▶ _Exercise_
Please find every line in the listing below that contains the word "icon", and copy each of those lines in full.

▶ _Task data_
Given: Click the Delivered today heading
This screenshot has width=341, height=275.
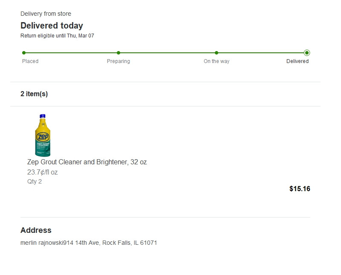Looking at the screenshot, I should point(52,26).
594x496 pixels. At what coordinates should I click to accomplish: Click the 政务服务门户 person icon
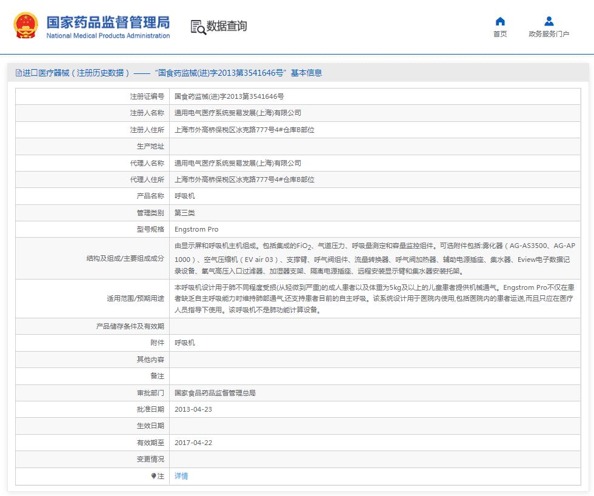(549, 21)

* * *

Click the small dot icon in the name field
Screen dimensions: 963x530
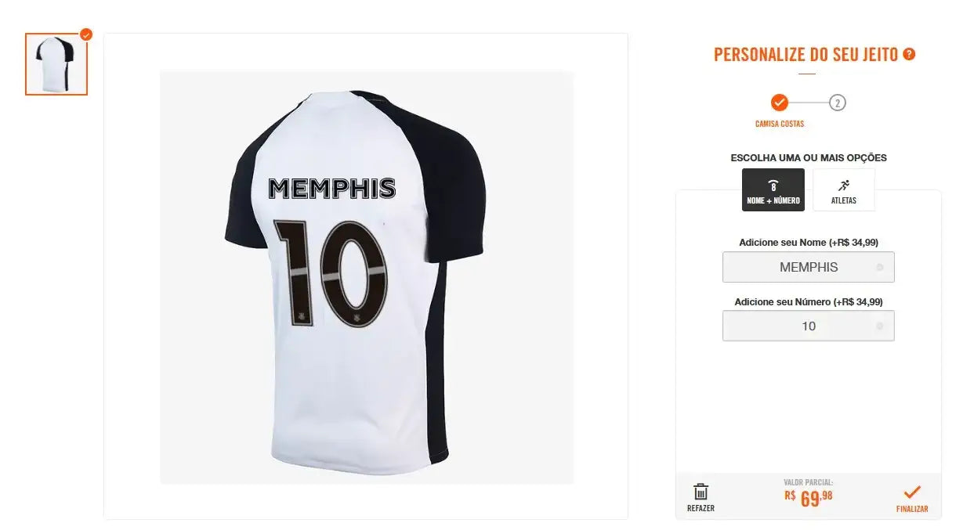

▶ _The solution_
594x496 pixels. At what coordinates should I click to accomplish: Click the 政务服务门户 person icon
Click the small dot icon in the name field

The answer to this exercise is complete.